## Activity
Every line holding the string "agent" should be copied out of the listing.
━━━━━━━━━━
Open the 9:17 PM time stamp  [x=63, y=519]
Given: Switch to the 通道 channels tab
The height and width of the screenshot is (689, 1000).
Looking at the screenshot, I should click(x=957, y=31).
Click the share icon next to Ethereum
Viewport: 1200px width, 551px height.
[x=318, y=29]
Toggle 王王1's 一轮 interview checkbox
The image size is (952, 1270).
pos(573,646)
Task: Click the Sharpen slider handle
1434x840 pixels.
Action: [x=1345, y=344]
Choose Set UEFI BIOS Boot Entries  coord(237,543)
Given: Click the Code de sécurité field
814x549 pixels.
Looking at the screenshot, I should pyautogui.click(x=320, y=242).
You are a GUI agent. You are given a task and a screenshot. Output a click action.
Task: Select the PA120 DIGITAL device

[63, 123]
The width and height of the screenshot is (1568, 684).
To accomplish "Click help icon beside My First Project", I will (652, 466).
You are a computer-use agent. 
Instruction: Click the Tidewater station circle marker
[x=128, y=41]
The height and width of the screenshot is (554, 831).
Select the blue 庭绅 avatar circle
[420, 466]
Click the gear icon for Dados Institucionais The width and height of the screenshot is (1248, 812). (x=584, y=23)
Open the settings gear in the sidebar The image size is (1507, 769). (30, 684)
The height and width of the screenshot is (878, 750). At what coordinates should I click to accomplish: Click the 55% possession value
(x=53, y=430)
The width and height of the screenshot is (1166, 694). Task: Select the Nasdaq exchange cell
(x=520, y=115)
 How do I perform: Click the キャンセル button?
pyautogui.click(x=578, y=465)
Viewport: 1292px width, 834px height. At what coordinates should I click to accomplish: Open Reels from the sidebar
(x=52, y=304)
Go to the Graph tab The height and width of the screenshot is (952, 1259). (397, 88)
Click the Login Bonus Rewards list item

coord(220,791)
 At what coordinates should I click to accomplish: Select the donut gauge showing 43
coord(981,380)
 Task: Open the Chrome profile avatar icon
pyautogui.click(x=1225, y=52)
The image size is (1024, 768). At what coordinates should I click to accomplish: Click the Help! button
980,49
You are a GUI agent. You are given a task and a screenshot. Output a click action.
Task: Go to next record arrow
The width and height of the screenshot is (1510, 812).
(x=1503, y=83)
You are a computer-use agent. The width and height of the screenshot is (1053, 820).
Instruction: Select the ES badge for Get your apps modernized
━━━━━━━━━━
## Expected answer
You are a GUI agent. You are given a task and a screenshot. Output a click action.
You are a computer-use agent. 
You are a GUI agent. You are given a task and a screenshot. Output a click action.
You are a computer-use agent. The width and height of the screenshot is (1053, 820).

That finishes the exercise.